Jakarta, DKPP-
Dewan Kehormatan Penyelenggara Pemilu (DKPP), Kamis (12/1), menggelar sidang
pembacaan putusan untuk enam perkara dugaan pelanggaran kode etik penyelenggara
Pemilu. Keenam perkara tersebut adalah dari KPU Kabupaten Halmahera Tengah (dua
perkara), Maluku Utara; Panwas Kabupaten Kampar, Riau; Panwas Kabupaten
Tapanuli Tengah, Sumatera Utara; PPK, PPS, dan KIP Kabupaten Bener Meriah,
Aceh; serta PPS Desa Kopeang, Mamuju, Sulawesi Barat.
Sidang
putusan ini dilaksanakan di ruang sidang DKPP, Lt. 5 Gedung Bawaslu RI,
Jakarta. Dari perkara-perkara tersebut, DKPP menjatuhkan sanksi paling berat
kepada empat Teradu dari KPU Halmahera Tengah. Perbuatan keempat Teradu dinyatakan
terbukti melanggar kode etik, sehingga kepada mereka dijatuhkan sanksi
pemberhentian secara tetap.
“Mengabulkan pengaduan Pengadu untuk seluruhnya.
Menjatuhkan sanksi berupa Pemberhentian Tetap kepada
Teradu I atas nama Hairudin Amir, Teradu II atas nama
Sunarwan Mochtar, Teradu III atas nama Sofyan Abd. Gafur,
Teradu IV atas nama Vera M. Kolondam selaku Ketua dan Anggota KPU Kabupaten
Halmahera Tengah terhitung sejak dibacakannya Putusan ini,†demikian kutipan
amar putusan DKPP yang dibacakan oleh Anggota Majelis Endang Wihdatiningtyas.
Perkara
ini dibawa ke DKPP oleh dua Pengadu yakni oleh Ketua KPU Provinsi Maluku Utara
Syahrani Somadayo dan Anggotanya serta oleh Donny Tri Istiqomah sebagai kuasa
dari Calon Bupati Halmahera Tengah Muttiara T. Yasin. Pokok perkara yang
menjadi inti permasalahan adalah berkaitan dengan surat keputusan (SK) KPU
Halmahera Tengah yang pernah menyatakan bakal pasangan calon bupati dan wakil
bupati Halmahera Tengah, Muttiara T. Yasin dan Kabir Kahar tidak memenuhi
syarat (TMS) sebagai paslon.
Alasan
TMS karena dari hasil verifikasi faktual KPU Halmahera Tengah, fotokopi ijazah SMA
Muttiara tidak dilegalisasi secara sah. Orang yang menandatangani legalisasi
tidak mengakui telah bertanda tangan. Selain itu, tidak ditemukan arsip atas
fotokopi ijazah yang dilegalisasi tersebut. Dengan dasar itulah KPU Halmahera
Tengah berkesimpulan bahwa Muttiara T. Yasin tidak memenuhi syarat. Keputusan
TMS tersebut dituangkan dalam SK Nomor 23/Kpts/KPU-Kab.029.434418/X/2016.
SK TMS itu menjadi
masalah karena Muttiara mampu menunjukkan ijazah aslinya. Namun, hal itu tidak
diindahkan oleh KPU Halmahera Tengah. KPU RI dan KPU Provinsi Maluku Utara juga
telah mengingatkan agar SK 23 tersebut dikoreksi. KPU RI dan KPU Provinsi
menyebutkan, sepanjang ada bukti yang dapat memastikan bahwa calon lulus
SMA/sederajat maka yang bersangkutan harus dinyatakan memenuhi syarat.
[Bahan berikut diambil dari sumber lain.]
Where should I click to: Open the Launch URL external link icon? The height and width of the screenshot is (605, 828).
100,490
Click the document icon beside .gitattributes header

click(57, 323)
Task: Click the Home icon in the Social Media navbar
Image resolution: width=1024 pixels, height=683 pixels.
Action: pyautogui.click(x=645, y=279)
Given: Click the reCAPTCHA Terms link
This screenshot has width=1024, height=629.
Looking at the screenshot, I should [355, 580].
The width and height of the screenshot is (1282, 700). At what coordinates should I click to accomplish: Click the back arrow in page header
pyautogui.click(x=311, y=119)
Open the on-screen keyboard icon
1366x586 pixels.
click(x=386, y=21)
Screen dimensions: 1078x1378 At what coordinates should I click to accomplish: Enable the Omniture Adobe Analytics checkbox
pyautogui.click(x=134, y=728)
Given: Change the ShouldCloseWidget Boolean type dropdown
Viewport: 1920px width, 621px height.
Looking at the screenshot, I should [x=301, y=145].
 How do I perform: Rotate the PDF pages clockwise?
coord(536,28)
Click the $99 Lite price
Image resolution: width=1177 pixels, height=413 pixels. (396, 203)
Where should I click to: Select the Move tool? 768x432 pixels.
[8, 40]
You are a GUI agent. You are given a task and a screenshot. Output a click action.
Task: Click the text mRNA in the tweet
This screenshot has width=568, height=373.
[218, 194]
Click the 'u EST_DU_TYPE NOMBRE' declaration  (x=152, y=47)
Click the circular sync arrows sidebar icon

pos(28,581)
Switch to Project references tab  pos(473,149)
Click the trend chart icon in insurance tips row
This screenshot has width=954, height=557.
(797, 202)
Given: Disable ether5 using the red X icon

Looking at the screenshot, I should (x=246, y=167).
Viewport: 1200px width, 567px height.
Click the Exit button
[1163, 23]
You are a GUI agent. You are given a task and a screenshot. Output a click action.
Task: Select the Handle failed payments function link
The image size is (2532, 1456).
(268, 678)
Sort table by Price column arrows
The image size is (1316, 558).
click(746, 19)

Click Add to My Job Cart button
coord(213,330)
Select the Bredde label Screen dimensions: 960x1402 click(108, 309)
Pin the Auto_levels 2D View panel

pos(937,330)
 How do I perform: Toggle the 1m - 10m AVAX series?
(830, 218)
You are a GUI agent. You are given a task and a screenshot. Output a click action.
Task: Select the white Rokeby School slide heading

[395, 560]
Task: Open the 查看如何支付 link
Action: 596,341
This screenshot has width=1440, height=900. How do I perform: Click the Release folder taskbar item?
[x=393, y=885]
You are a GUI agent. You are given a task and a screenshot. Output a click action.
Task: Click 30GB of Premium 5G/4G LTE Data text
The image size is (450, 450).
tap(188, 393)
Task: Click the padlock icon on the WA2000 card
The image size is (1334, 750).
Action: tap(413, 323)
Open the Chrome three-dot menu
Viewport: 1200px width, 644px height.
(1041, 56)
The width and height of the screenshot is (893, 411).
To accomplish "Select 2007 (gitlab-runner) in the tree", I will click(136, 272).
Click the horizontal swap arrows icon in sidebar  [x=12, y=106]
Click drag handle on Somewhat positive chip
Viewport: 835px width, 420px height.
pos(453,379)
Alih-alih mematuhi perintah atasannya, KPU Halmahera Tengah justru mengondisikan
agar rapat penetapan pasangan calon dilakukan di menit-menit terakhir (injury time).
Perbuatan para
Teradu yang tidak mematuhi perintah dari atasannya tersebut menurut DKPP telah
masuk kategori pembangkangan kepada atasan. DKPP juga menilai, perbuatan Teradu
yang tidak disiplin jadwal saat rapat pleno penetapan paslon meskipun alasannya
menunggu komisioner yang belum hadir, membuktikan para Teradu tidak tertib
dengan agenda penting dan menentukan. Hal seperti itu menurut DKPP sangat
berbahaya bagi integritas penyelenggara Pemilu karena dapat menimbulkan syakwasangka
yang buruk dari masyarakat.
Sidang putusan ini
Majelis diketuai oleh Prof. Jimly Asshiddiqie dengan Anggota Dr. Nur Hidayat
Sardini, Saut Hamonangan Sirait, Dr. Valina Singka Subekti, Ida Budhiati, dan
Endang Wihdiatiningtyas. Sidang juga diikuti secara video conference di
masing-masing Kantor Bawaslu Provinsi asal perkara. [Arif Syarwani]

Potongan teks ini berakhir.